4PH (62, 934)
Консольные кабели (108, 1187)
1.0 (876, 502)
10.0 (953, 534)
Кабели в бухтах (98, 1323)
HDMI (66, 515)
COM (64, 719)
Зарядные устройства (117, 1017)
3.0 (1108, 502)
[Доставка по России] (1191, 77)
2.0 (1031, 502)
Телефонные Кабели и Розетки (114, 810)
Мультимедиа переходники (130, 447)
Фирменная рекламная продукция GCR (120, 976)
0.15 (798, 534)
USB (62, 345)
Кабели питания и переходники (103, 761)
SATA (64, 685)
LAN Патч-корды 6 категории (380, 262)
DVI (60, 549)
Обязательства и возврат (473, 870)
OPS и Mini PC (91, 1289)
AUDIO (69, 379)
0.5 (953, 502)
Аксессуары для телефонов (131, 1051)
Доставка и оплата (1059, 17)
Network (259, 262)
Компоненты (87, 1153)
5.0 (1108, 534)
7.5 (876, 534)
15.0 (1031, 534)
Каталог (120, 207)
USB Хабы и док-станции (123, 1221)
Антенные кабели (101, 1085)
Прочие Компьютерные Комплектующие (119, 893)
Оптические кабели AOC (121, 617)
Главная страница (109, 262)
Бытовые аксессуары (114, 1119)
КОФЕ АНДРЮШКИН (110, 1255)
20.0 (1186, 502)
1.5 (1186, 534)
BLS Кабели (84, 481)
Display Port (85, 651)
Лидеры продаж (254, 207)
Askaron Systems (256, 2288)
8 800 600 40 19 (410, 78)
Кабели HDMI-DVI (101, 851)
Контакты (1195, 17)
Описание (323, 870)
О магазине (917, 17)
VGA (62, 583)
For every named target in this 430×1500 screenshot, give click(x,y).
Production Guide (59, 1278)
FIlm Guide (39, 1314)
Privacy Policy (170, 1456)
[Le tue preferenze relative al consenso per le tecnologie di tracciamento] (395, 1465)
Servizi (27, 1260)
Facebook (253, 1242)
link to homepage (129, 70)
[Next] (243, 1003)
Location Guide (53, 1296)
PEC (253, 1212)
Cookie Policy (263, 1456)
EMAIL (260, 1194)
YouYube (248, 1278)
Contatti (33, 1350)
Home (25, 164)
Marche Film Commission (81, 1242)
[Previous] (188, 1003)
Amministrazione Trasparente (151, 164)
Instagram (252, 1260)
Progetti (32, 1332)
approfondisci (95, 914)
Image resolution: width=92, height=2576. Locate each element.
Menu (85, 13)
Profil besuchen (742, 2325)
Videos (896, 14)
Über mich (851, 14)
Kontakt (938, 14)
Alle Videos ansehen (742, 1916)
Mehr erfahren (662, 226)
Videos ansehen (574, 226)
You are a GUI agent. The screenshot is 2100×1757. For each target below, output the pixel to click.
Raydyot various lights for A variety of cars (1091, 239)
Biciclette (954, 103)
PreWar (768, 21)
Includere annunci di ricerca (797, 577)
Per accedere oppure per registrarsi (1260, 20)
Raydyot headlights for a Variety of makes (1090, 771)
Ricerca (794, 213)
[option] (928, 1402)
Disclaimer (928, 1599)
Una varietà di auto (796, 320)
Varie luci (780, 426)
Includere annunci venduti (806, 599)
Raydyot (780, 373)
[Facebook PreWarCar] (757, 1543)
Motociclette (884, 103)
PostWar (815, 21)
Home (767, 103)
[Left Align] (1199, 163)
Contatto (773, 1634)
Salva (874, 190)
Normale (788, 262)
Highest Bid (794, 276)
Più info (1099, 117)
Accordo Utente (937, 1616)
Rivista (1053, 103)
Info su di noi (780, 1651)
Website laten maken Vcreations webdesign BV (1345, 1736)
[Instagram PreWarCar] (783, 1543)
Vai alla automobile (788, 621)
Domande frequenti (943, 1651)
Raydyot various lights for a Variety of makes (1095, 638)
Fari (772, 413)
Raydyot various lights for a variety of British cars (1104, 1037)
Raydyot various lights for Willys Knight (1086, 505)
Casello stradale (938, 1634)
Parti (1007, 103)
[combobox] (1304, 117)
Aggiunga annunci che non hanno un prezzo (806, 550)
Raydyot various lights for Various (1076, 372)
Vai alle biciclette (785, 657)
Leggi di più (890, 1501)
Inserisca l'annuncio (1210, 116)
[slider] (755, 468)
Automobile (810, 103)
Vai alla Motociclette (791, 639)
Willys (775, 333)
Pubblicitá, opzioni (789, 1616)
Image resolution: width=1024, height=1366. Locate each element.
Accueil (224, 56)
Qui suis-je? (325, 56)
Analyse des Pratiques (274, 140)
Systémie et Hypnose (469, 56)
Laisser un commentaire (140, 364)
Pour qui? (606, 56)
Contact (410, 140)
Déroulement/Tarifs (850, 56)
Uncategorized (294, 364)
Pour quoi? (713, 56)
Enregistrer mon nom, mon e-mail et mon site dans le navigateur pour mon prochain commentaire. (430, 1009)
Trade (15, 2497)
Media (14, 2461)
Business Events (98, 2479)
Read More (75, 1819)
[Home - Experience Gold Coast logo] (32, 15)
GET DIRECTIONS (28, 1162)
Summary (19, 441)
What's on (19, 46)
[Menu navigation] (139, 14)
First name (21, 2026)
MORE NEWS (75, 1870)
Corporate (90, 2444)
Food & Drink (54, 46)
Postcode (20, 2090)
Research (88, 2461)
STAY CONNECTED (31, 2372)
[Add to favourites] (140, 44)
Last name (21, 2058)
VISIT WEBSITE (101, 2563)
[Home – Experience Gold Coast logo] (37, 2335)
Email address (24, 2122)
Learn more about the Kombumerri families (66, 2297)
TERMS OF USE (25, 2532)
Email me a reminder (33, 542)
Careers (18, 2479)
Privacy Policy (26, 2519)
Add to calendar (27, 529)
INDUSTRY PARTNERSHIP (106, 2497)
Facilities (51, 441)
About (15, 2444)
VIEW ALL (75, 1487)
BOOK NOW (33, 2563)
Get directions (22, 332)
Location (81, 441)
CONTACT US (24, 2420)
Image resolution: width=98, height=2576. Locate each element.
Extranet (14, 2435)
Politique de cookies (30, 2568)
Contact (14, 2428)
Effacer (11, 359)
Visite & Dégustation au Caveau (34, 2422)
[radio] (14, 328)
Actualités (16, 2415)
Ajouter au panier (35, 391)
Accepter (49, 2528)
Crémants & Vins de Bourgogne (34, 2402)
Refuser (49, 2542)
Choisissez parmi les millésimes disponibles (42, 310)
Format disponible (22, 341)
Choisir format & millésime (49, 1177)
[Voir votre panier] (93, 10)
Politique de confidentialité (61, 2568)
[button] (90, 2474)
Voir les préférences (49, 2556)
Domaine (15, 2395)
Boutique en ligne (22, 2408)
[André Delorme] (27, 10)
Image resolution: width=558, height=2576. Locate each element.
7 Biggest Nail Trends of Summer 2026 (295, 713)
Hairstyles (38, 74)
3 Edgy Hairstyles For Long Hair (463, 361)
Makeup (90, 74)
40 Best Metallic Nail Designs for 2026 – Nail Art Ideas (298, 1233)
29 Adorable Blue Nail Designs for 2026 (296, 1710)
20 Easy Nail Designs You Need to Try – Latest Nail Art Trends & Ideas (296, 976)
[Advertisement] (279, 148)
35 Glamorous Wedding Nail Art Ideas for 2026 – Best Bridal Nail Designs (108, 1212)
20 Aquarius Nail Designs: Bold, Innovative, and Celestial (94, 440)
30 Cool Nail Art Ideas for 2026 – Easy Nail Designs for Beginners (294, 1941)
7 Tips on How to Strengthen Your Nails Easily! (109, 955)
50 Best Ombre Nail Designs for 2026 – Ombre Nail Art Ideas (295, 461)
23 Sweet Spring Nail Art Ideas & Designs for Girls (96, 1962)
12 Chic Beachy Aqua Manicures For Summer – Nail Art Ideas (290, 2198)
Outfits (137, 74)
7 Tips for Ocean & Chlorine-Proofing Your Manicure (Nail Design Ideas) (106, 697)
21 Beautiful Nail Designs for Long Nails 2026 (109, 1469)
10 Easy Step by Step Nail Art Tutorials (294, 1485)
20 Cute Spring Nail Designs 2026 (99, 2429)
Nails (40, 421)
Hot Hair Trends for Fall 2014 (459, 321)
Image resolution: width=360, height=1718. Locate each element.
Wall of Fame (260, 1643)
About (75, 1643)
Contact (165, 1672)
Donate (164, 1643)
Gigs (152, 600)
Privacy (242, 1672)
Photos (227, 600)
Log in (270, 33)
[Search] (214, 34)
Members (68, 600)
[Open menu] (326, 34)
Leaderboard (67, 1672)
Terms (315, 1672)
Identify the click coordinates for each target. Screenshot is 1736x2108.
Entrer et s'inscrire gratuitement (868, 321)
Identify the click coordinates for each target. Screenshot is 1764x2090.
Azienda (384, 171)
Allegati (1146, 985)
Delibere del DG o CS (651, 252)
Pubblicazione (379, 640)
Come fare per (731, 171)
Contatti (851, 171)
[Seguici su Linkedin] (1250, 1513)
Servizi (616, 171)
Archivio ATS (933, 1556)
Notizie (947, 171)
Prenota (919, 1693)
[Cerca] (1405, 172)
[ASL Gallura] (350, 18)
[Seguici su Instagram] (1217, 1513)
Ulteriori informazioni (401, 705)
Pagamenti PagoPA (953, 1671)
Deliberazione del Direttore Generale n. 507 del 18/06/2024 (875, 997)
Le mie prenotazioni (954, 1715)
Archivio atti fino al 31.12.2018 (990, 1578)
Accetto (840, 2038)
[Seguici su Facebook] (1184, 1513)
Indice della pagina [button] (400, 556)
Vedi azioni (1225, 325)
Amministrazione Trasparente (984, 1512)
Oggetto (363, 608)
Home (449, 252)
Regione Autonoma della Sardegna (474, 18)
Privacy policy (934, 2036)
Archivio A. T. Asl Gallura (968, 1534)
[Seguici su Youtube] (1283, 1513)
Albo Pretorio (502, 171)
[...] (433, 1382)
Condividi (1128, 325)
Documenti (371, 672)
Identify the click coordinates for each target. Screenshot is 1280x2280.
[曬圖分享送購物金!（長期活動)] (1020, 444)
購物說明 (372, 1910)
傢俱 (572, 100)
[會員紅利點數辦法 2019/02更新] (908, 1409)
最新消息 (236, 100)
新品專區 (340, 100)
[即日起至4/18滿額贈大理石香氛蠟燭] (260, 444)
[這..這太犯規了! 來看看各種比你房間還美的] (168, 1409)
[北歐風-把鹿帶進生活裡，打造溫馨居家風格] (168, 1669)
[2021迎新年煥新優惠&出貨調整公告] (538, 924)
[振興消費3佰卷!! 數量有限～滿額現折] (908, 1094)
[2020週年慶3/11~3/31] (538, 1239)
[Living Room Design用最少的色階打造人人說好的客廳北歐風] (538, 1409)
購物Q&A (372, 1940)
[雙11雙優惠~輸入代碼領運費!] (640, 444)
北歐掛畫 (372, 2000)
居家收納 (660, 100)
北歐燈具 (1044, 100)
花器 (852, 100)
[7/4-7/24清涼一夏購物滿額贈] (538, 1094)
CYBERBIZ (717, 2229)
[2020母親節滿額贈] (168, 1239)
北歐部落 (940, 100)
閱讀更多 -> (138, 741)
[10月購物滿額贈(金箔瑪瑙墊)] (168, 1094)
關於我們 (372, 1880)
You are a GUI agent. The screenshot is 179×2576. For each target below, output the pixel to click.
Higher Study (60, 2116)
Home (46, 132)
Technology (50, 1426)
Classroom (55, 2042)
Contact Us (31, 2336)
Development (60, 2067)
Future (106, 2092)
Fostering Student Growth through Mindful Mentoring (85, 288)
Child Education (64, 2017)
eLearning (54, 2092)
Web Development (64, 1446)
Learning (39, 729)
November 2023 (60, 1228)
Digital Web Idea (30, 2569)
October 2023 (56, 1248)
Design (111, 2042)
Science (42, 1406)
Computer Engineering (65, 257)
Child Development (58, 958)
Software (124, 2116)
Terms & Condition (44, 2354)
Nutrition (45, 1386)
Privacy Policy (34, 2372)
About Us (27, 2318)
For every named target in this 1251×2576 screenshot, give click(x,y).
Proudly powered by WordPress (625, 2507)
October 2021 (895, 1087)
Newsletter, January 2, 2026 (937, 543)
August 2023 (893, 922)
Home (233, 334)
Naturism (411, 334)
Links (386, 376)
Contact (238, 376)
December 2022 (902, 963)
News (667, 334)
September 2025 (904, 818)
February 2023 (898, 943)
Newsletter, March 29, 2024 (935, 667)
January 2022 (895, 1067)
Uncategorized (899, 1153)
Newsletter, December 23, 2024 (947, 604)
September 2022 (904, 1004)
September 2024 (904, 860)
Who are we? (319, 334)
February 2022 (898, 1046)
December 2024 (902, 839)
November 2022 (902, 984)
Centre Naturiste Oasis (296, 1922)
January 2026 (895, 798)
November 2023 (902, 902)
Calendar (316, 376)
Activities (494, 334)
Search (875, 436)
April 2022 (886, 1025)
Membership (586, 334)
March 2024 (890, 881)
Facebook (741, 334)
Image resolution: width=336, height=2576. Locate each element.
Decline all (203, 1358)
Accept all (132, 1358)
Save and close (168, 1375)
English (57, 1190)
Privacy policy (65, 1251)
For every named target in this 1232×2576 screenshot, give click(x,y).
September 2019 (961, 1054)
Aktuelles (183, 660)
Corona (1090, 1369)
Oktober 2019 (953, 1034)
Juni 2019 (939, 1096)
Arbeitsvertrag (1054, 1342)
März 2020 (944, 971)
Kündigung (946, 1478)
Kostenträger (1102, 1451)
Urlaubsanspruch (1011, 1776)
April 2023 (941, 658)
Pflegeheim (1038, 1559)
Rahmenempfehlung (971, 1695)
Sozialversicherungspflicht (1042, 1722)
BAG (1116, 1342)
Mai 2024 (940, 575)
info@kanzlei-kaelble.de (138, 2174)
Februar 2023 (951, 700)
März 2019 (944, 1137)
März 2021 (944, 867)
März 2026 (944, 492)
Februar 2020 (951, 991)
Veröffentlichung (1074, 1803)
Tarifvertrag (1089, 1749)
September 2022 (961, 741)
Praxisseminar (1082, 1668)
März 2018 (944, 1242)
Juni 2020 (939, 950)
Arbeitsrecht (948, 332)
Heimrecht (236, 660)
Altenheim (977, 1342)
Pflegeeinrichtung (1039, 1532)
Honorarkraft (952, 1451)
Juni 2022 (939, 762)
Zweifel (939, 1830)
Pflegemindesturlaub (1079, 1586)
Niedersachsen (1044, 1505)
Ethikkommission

* * *

Only the lines that contain the string "Privacy" should be copied from the entries above.

Privacy Policy (170, 1456)
Privacy Policy (26, 2519)
Privacy (242, 1672)
Privacy policy (934, 2036)
Privacy Policy (34, 2372)
Privacy policy (65, 1251)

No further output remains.